- WHAT YOU SHOULD DO -
Please reproduce the entries that follow without a single difference.

====== SUPPLIED MATERIAL

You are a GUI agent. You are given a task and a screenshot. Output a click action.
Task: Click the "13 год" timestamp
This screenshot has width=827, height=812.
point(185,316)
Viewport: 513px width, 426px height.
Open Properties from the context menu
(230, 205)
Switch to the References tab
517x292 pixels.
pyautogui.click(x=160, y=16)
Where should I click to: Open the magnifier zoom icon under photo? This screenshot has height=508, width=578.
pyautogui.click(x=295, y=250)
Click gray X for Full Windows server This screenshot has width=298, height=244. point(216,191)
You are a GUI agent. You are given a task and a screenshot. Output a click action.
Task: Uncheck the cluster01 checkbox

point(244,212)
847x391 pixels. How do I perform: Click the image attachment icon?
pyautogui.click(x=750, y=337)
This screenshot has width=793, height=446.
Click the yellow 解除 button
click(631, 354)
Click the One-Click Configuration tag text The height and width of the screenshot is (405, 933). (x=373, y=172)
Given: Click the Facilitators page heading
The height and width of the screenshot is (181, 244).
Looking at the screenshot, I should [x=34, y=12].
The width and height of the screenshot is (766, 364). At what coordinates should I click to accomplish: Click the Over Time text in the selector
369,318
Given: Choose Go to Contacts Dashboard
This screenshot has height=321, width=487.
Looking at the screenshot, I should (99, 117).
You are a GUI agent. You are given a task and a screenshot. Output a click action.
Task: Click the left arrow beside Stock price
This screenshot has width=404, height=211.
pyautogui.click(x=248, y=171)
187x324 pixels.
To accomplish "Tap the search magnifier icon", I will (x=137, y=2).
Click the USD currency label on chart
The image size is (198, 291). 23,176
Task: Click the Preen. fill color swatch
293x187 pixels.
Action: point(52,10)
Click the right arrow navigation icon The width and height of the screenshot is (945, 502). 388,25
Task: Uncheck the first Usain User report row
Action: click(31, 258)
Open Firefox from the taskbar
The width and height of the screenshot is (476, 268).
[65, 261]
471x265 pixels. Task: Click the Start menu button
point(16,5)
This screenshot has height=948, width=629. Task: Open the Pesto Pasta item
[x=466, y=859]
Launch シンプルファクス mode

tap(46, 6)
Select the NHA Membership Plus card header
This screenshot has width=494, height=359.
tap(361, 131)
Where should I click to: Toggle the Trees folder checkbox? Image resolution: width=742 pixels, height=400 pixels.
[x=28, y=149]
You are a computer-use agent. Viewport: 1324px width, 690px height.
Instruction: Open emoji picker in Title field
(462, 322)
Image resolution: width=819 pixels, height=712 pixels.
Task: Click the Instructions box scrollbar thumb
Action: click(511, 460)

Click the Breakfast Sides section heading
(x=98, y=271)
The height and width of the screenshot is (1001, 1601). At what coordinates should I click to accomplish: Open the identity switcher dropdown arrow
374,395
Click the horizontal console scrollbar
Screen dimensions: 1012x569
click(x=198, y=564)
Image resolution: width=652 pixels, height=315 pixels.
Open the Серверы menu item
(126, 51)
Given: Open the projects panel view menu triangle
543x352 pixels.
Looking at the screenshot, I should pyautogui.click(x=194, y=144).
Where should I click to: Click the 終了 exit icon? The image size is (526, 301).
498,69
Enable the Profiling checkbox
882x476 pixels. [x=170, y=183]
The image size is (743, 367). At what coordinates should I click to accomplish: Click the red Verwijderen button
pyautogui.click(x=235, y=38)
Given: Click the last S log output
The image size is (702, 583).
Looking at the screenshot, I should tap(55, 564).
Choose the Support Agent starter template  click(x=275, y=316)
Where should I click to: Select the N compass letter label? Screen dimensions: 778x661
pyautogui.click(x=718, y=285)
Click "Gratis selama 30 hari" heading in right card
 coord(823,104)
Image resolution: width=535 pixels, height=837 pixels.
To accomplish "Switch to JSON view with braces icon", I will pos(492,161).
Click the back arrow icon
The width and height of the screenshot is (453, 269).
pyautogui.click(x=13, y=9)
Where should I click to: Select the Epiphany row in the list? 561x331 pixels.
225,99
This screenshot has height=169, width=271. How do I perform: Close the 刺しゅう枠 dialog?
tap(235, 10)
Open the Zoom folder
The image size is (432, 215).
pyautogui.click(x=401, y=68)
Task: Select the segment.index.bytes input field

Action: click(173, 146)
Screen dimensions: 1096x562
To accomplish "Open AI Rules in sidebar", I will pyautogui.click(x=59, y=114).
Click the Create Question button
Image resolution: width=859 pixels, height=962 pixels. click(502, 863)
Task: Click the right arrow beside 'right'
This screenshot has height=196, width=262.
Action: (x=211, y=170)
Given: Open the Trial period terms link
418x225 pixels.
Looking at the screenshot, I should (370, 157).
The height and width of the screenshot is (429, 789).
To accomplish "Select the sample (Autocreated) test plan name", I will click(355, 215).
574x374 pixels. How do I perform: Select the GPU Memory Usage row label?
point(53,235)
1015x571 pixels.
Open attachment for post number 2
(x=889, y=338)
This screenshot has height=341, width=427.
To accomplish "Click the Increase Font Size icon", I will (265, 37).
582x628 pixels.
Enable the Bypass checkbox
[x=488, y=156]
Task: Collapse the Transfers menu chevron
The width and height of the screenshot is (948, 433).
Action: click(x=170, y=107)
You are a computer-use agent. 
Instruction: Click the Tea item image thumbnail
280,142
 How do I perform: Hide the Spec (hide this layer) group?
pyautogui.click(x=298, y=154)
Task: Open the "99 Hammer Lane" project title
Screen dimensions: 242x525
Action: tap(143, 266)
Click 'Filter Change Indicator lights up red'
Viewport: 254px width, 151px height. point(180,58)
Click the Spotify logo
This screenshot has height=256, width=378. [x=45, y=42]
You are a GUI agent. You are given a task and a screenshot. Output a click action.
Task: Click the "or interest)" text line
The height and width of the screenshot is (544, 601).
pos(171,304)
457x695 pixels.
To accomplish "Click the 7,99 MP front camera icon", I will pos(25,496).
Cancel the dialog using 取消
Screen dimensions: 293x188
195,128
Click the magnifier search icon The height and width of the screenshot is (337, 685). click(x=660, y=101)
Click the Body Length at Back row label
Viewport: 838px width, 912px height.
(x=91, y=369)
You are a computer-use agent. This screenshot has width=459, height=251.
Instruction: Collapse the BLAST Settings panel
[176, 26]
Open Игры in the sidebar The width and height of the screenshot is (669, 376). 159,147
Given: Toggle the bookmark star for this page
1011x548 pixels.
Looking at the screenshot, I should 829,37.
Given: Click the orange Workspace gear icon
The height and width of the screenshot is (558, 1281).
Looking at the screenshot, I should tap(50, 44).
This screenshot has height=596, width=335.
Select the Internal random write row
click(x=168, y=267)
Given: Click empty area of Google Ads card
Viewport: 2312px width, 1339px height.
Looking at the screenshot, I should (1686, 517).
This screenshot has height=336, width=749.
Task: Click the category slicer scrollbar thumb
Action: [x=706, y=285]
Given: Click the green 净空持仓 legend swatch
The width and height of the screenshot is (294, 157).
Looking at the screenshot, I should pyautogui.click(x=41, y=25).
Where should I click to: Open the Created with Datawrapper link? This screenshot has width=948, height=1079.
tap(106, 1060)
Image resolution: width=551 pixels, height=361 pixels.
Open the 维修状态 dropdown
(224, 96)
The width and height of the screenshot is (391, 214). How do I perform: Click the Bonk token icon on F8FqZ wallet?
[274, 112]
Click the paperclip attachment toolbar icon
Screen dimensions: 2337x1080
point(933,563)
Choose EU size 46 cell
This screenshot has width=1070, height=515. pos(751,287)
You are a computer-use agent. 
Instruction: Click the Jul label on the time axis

============

- ANSWER TO THIS TASK -
You are a GUI agent. You are given a task and a screenshot. Output a click action.
Task: Click the "13 год" timestamp
This screenshot has width=827, height=812.
point(185,316)
Viewport: 513px width, 426px height.
Open Properties from the context menu
(230, 205)
Switch to the References tab
517x292 pixels.
pyautogui.click(x=160, y=16)
Where should I click to: Open the magnifier zoom icon under photo? This screenshot has height=508, width=578.
pyautogui.click(x=295, y=250)
Click gray X for Full Windows server This screenshot has width=298, height=244. point(216,191)
You are a GUI agent. You are given a task and a screenshot. Output a click action.
Task: Uncheck the cluster01 checkbox

point(244,212)
847x391 pixels. How do I perform: Click the image attachment icon?
pyautogui.click(x=750, y=337)
This screenshot has width=793, height=446.
Click the yellow 解除 button
click(631, 354)
Click the One-Click Configuration tag text The height and width of the screenshot is (405, 933). (x=373, y=172)
Given: Click the Facilitators page heading
The height and width of the screenshot is (181, 244).
Looking at the screenshot, I should [x=34, y=12].
The width and height of the screenshot is (766, 364). At what coordinates should I click to accomplish: Click the Over Time text in the selector
369,318
Given: Choose Go to Contacts Dashboard
This screenshot has height=321, width=487.
Looking at the screenshot, I should (99, 117).
You are a GUI agent. You are given a task and a screenshot. Output a click action.
Task: Click the left arrow beside Stock price
This screenshot has width=404, height=211.
pyautogui.click(x=248, y=171)
187x324 pixels.
To accomplish "Tap the search magnifier icon", I will (x=137, y=2).
Click the USD currency label on chart
The image size is (198, 291). 23,176
Task: Click the Preen. fill color swatch
293x187 pixels.
Action: point(52,10)
Click the right arrow navigation icon The width and height of the screenshot is (945, 502). 388,25
Task: Uncheck the first Usain User report row
Action: click(31, 258)
Open Firefox from the taskbar
The width and height of the screenshot is (476, 268).
[65, 261]
471x265 pixels. Task: Click the Start menu button
point(16,5)
This screenshot has height=948, width=629. Task: Open the Pesto Pasta item
[x=466, y=859]
Launch シンプルファクス mode

tap(46, 6)
Select the NHA Membership Plus card header
This screenshot has width=494, height=359.
tap(361, 131)
Where should I click to: Toggle the Trees folder checkbox? Image resolution: width=742 pixels, height=400 pixels.
[x=28, y=149]
You are a computer-use agent. Viewport: 1324px width, 690px height.
Instruction: Open emoji picker in Title field
(462, 322)
Image resolution: width=819 pixels, height=712 pixels.
Task: Click the Instructions box scrollbar thumb
Action: click(511, 460)

Click the Breakfast Sides section heading
(x=98, y=271)
The height and width of the screenshot is (1001, 1601). At what coordinates should I click to accomplish: Open the identity switcher dropdown arrow
374,395
Click the horizontal console scrollbar
Screen dimensions: 1012x569
click(x=198, y=564)
Image resolution: width=652 pixels, height=315 pixels.
Open the Серверы menu item
(126, 51)
Given: Open the projects panel view menu triangle
543x352 pixels.
Looking at the screenshot, I should pyautogui.click(x=194, y=144).
Where should I click to: Click the 終了 exit icon? The image size is (526, 301).
498,69
Enable the Profiling checkbox
882x476 pixels. [x=170, y=183]
The image size is (743, 367). At what coordinates should I click to accomplish: Click the red Verwijderen button
pyautogui.click(x=235, y=38)
Given: Click the last S log output
The image size is (702, 583).
Looking at the screenshot, I should tap(55, 564).
Choose the Support Agent starter template  click(x=275, y=316)
Where should I click to: Select the N compass letter label? Screen dimensions: 778x661
pyautogui.click(x=718, y=285)
Click "Gratis selama 30 hari" heading in right card
 coord(823,104)
Image resolution: width=535 pixels, height=837 pixels.
To accomplish "Switch to JSON view with braces icon", I will pos(492,161).
Click the back arrow icon
The width and height of the screenshot is (453, 269).
pyautogui.click(x=13, y=9)
Where should I click to: Select the Epiphany row in the list? 561x331 pixels.
225,99
This screenshot has height=169, width=271. How do I perform: Close the 刺しゅう枠 dialog?
tap(235, 10)
Open the Zoom folder
The image size is (432, 215).
pyautogui.click(x=401, y=68)
Task: Select the segment.index.bytes input field

Action: click(173, 146)
Screen dimensions: 1096x562
To accomplish "Open AI Rules in sidebar", I will pyautogui.click(x=59, y=114).
Click the Create Question button
Image resolution: width=859 pixels, height=962 pixels. click(502, 863)
Task: Click the right arrow beside 'right'
This screenshot has height=196, width=262.
Action: (x=211, y=170)
Given: Open the Trial period terms link
418x225 pixels.
Looking at the screenshot, I should (370, 157).
The height and width of the screenshot is (429, 789).
To accomplish "Select the sample (Autocreated) test plan name", I will click(355, 215).
574x374 pixels. How do I perform: Select the GPU Memory Usage row label?
point(53,235)
1015x571 pixels.
Open attachment for post number 2
(x=889, y=338)
This screenshot has height=341, width=427.
To accomplish "Click the Increase Font Size icon", I will (265, 37).
582x628 pixels.
Enable the Bypass checkbox
[x=488, y=156]
Task: Collapse the Transfers menu chevron
The width and height of the screenshot is (948, 433).
Action: click(x=170, y=107)
You are a computer-use agent. 
Instruction: Click the Tea item image thumbnail
280,142
 How do I perform: Hide the Spec (hide this layer) group?
pyautogui.click(x=298, y=154)
Task: Open the "99 Hammer Lane" project title
Screen dimensions: 242x525
Action: tap(143, 266)
Click 'Filter Change Indicator lights up red'
Viewport: 254px width, 151px height. point(180,58)
Click the Spotify logo
This screenshot has height=256, width=378. [x=45, y=42]
You are a GUI agent. You are given a task and a screenshot. Output a click action.
Task: Click the "or interest)" text line
The height and width of the screenshot is (544, 601).
pos(171,304)
457x695 pixels.
To accomplish "Click the 7,99 MP front camera icon", I will pos(25,496).
Cancel the dialog using 取消
Screen dimensions: 293x188
195,128
Click the magnifier search icon The height and width of the screenshot is (337, 685). click(x=660, y=101)
Click the Body Length at Back row label
Viewport: 838px width, 912px height.
(x=91, y=369)
You are a computer-use agent. This screenshot has width=459, height=251.
Instruction: Collapse the BLAST Settings panel
[176, 26]
Open Игры in the sidebar The width and height of the screenshot is (669, 376). 159,147
Given: Toggle the bookmark star for this page
1011x548 pixels.
Looking at the screenshot, I should 829,37.
Given: Click the orange Workspace gear icon
The height and width of the screenshot is (558, 1281).
Looking at the screenshot, I should tap(50, 44).
This screenshot has height=596, width=335.
Select the Internal random write row
click(x=168, y=267)
Given: Click empty area of Google Ads card
Viewport: 2312px width, 1339px height.
Looking at the screenshot, I should (1686, 517).
This screenshot has height=336, width=749.
Task: Click the category slicer scrollbar thumb
Action: [x=706, y=285]
Given: Click the green 净空持仓 legend swatch
The width and height of the screenshot is (294, 157).
Looking at the screenshot, I should pyautogui.click(x=41, y=25).
Where should I click to: Open the Created with Datawrapper link? This screenshot has width=948, height=1079.
tap(106, 1060)
Image resolution: width=551 pixels, height=361 pixels.
Open the 维修状态 dropdown
(224, 96)
The width and height of the screenshot is (391, 214). How do I perform: Click the Bonk token icon on F8FqZ wallet?
[274, 112]
Click the paperclip attachment toolbar icon
Screen dimensions: 2337x1080
point(933,563)
Choose EU size 46 cell
This screenshot has width=1070, height=515. pos(751,287)
You are a computer-use agent. 
Instruction: Click the Jul label on the time axis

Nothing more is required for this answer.